Goal of the exercise: Copy out the stretch of records from the line containing "799x393 pixels. Task: Select" through the line containing "pyautogui.click(x=1007, y=20)", reproducing every line exactly.

##### Data

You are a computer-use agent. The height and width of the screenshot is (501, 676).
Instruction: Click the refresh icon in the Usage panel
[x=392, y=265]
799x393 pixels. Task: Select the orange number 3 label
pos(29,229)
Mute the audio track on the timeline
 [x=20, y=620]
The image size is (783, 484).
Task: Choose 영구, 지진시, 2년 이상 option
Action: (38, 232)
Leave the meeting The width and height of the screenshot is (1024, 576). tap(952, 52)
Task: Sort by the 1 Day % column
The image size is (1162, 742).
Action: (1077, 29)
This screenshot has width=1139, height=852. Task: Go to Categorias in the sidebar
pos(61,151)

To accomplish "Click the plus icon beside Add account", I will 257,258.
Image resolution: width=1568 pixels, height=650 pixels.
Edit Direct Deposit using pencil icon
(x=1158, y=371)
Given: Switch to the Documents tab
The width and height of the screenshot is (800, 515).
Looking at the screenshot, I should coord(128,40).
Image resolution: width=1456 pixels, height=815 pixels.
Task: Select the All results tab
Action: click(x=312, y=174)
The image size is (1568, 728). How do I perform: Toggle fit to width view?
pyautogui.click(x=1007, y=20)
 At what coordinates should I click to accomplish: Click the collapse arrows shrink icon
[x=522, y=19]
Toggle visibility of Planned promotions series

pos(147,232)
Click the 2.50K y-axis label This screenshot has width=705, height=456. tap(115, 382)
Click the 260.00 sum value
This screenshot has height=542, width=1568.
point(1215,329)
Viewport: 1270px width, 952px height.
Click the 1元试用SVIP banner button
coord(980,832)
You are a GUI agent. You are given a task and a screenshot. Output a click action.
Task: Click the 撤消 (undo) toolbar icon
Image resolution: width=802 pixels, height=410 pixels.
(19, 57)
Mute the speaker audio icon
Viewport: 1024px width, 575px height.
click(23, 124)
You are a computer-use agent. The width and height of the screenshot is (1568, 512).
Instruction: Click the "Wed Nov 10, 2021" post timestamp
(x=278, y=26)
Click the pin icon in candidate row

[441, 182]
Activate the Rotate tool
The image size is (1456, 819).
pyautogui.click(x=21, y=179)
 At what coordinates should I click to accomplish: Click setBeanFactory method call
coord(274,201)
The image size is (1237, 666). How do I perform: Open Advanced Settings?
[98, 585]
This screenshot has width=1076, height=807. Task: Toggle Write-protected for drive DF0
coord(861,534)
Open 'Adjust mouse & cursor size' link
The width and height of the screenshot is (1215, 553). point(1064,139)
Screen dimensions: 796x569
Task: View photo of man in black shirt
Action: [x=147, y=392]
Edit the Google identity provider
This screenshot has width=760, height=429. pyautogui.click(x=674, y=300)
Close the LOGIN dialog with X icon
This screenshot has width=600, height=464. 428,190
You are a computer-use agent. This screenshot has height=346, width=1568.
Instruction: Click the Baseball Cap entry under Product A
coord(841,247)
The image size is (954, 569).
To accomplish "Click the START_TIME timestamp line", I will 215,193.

##########

Problem solution:
799x393 pixels. Task: Select the orange number 3 label
pos(29,229)
Mute the audio track on the timeline
 [x=20, y=620]
The image size is (783, 484).
Task: Choose 영구, 지진시, 2년 이상 option
Action: (38, 232)
Leave the meeting The width and height of the screenshot is (1024, 576). tap(952, 52)
Task: Sort by the 1 Day % column
The image size is (1162, 742).
Action: (1077, 29)
This screenshot has width=1139, height=852. Task: Go to Categorias in the sidebar
pos(61,151)

To accomplish "Click the plus icon beside Add account", I will 257,258.
Image resolution: width=1568 pixels, height=650 pixels.
Edit Direct Deposit using pencil icon
(x=1158, y=371)
Given: Switch to the Documents tab
The width and height of the screenshot is (800, 515).
Looking at the screenshot, I should coord(128,40).
Image resolution: width=1456 pixels, height=815 pixels.
Task: Select the All results tab
Action: click(x=312, y=174)
The image size is (1568, 728). How do I perform: Toggle fit to width view?
pyautogui.click(x=1007, y=20)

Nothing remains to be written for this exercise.